Collected data entries
- - - -
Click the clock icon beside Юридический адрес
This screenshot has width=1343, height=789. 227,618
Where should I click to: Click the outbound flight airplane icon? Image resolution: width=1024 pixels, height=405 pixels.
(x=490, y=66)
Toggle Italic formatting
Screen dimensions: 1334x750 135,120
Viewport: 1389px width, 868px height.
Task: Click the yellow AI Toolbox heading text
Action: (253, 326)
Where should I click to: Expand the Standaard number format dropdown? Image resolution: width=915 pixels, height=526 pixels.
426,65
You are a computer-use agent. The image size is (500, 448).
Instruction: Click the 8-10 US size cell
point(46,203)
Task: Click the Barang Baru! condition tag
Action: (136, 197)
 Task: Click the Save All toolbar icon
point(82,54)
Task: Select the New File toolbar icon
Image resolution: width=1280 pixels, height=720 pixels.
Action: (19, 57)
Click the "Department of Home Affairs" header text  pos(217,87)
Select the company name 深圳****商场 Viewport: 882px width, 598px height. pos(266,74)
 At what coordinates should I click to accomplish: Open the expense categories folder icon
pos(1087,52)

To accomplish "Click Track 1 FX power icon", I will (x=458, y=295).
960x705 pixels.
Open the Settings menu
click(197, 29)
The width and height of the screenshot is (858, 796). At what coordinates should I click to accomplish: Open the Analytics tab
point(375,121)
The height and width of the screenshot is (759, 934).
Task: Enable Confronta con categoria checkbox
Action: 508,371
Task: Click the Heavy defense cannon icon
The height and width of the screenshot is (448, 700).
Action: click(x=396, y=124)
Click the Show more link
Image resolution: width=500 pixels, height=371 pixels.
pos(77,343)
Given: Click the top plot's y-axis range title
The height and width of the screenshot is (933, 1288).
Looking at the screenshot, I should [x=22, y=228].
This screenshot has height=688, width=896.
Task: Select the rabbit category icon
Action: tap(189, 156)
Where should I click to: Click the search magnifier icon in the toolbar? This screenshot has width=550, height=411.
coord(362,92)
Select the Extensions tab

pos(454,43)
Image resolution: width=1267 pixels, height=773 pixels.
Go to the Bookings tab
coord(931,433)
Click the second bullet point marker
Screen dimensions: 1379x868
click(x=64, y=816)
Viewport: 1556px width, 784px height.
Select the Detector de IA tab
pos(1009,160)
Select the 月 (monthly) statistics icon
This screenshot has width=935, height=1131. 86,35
- - - -
■ EXERCISE DETAILS ■
Nothing in the entries above should differ when you return them in full.

■ SOLUTION BELOW ■
Click the clock icon beside Юридический адрес
This screenshot has width=1343, height=789. 227,618
Where should I click to: Click the outbound flight airplane icon? Image resolution: width=1024 pixels, height=405 pixels.
(x=490, y=66)
Toggle Italic formatting
Screen dimensions: 1334x750 135,120
Viewport: 1389px width, 868px height.
Task: Click the yellow AI Toolbox heading text
Action: (253, 326)
Where should I click to: Expand the Standaard number format dropdown? Image resolution: width=915 pixels, height=526 pixels.
426,65
You are a computer-use agent. The image size is (500, 448).
Instruction: Click the 8-10 US size cell
point(46,203)
Task: Click the Barang Baru! condition tag
Action: (136, 197)
 Task: Click the Save All toolbar icon
point(82,54)
Task: Select the New File toolbar icon
Image resolution: width=1280 pixels, height=720 pixels.
Action: (19, 57)
Click the "Department of Home Affairs" header text  pos(217,87)
Select the company name 深圳****商场 Viewport: 882px width, 598px height. pos(266,74)
 At what coordinates should I click to accomplish: Open the expense categories folder icon
pos(1087,52)

To accomplish "Click Track 1 FX power icon", I will (x=458, y=295).
960x705 pixels.
Open the Settings menu
click(197, 29)
The width and height of the screenshot is (858, 796). At what coordinates should I click to accomplish: Open the Analytics tab
point(375,121)
The height and width of the screenshot is (759, 934).
Task: Enable Confronta con categoria checkbox
Action: 508,371
Task: Click the Heavy defense cannon icon
The height and width of the screenshot is (448, 700).
Action: click(x=396, y=124)
Click the Show more link
Image resolution: width=500 pixels, height=371 pixels.
pos(77,343)
Given: Click the top plot's y-axis range title
The height and width of the screenshot is (933, 1288).
Looking at the screenshot, I should [x=22, y=228].
This screenshot has height=688, width=896.
Task: Select the rabbit category icon
Action: tap(189, 156)
Where should I click to: Click the search magnifier icon in the toolbar? This screenshot has width=550, height=411.
coord(362,92)
Select the Extensions tab

pos(454,43)
Image resolution: width=1267 pixels, height=773 pixels.
Go to the Bookings tab
coord(931,433)
Click the second bullet point marker
Screen dimensions: 1379x868
click(x=64, y=816)
Viewport: 1556px width, 784px height.
Select the Detector de IA tab
pos(1009,160)
Select the 月 (monthly) statistics icon
This screenshot has width=935, height=1131. 86,35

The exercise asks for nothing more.